— BEGIN MATERIAL TO PROCESS —

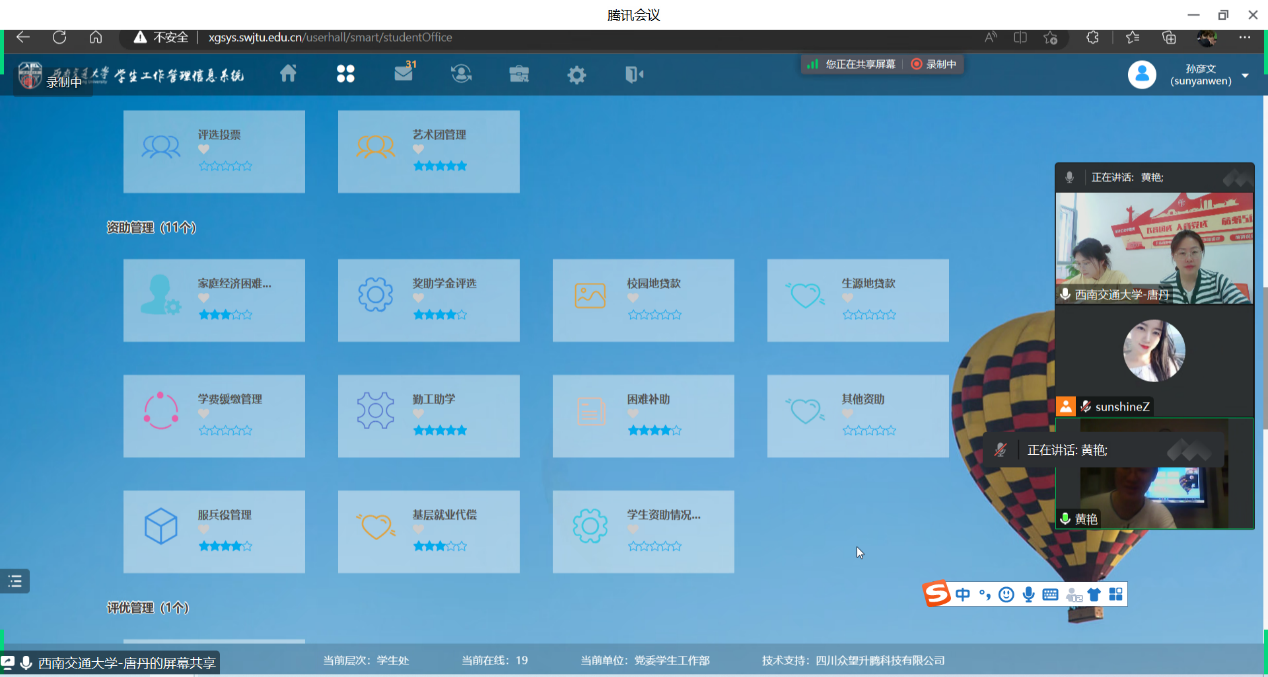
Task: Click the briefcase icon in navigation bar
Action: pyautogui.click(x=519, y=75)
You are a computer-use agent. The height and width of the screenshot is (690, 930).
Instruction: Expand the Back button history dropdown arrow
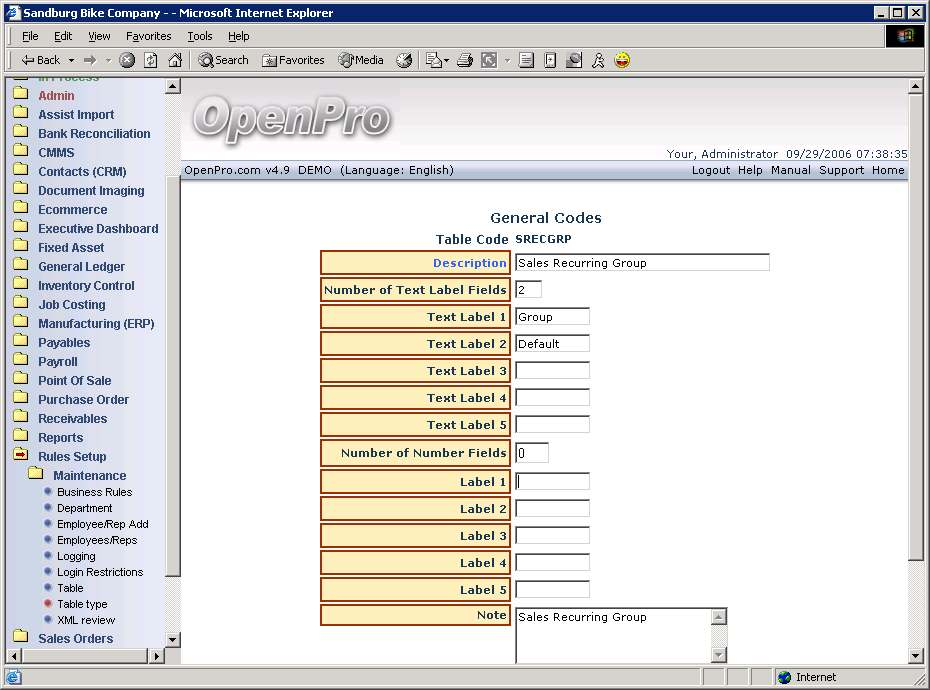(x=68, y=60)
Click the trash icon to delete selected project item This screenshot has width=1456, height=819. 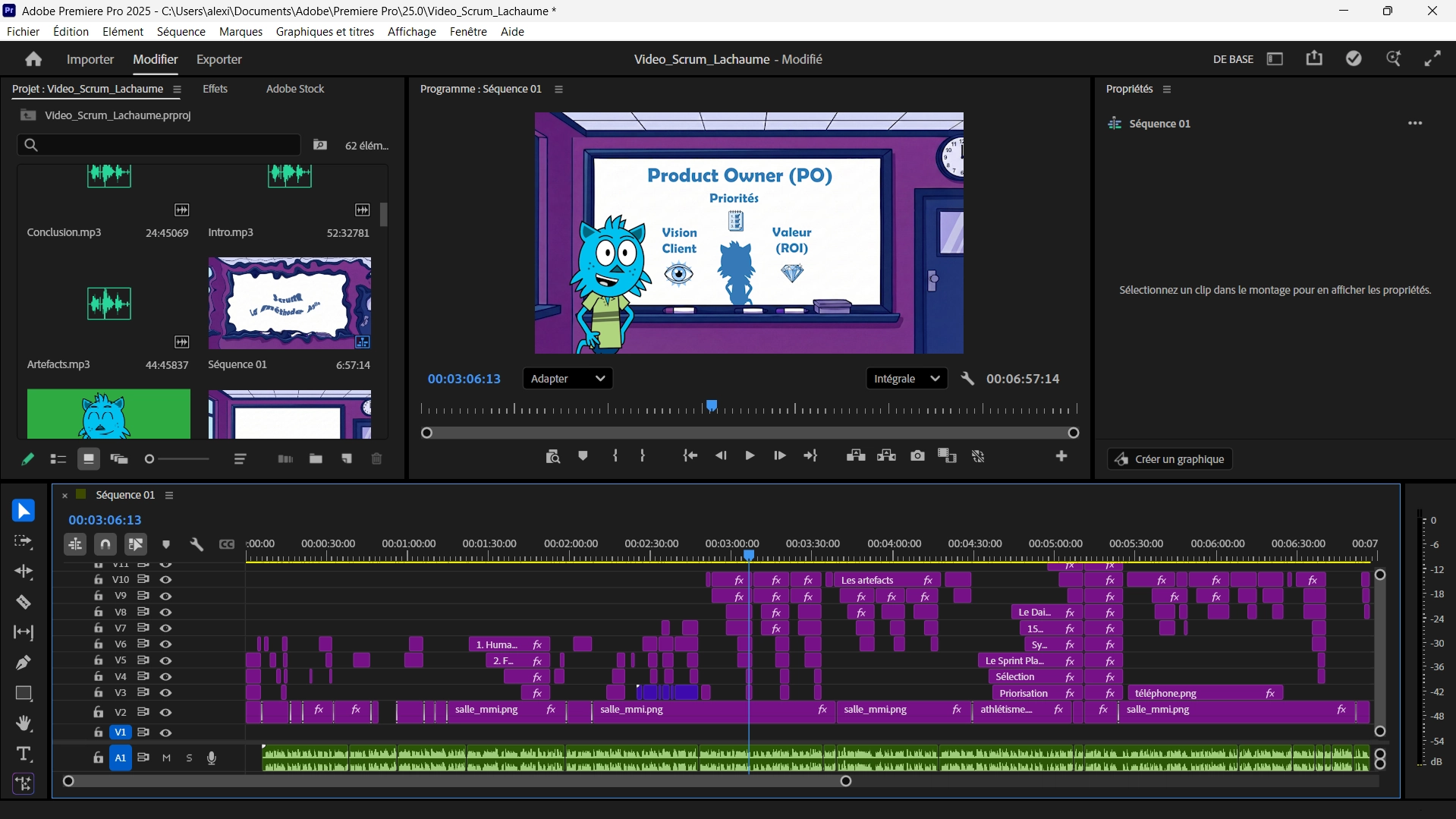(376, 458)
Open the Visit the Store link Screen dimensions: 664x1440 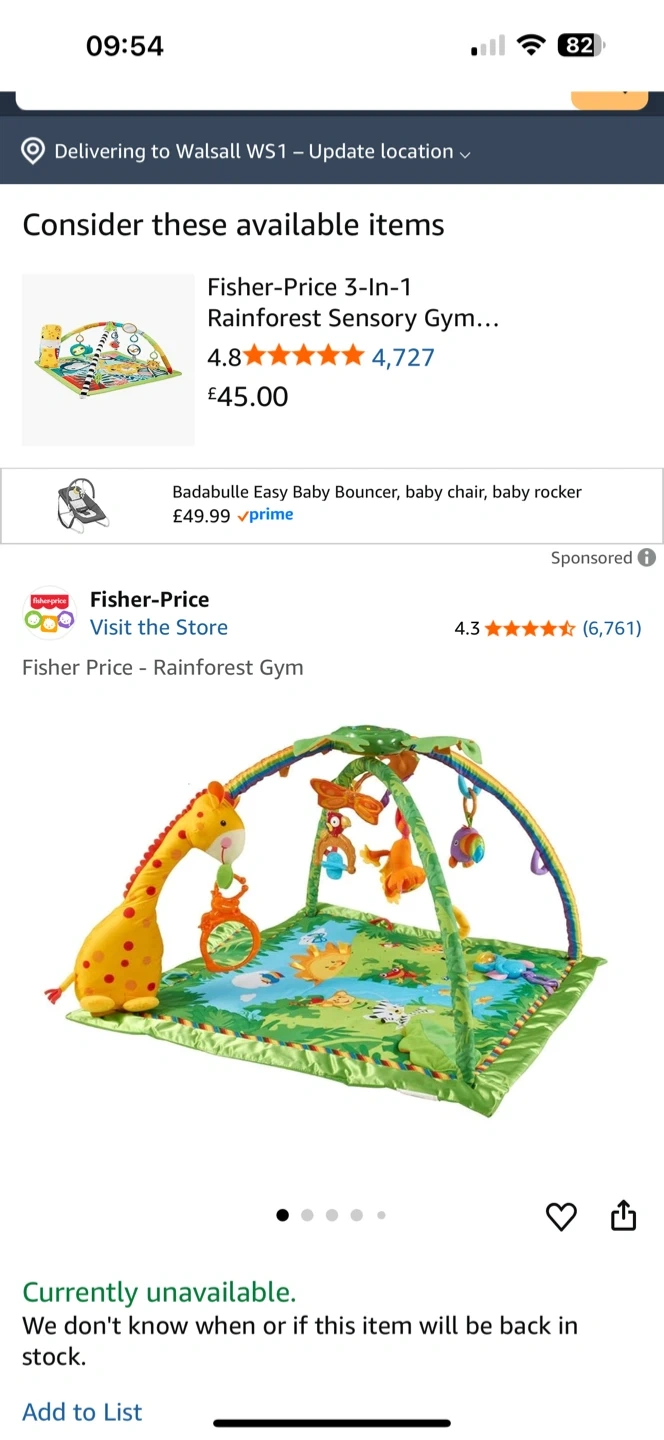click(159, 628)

— END MATERIAL TO PROCESS —

→ **INSTRUCTIONS TO FOLLOW**:
Reproduce the data word for word, beginning at the line containing "You are a computer-use" and continuing through the line containing "(x=68, y=60)", both included. Leave the pictures out of your answer.

→ **TASK RESULT**:
You are a computer-use agent. The height and width of the screenshot is (690, 930).
Instruction: Expand the Back button history dropdown arrow
(x=68, y=60)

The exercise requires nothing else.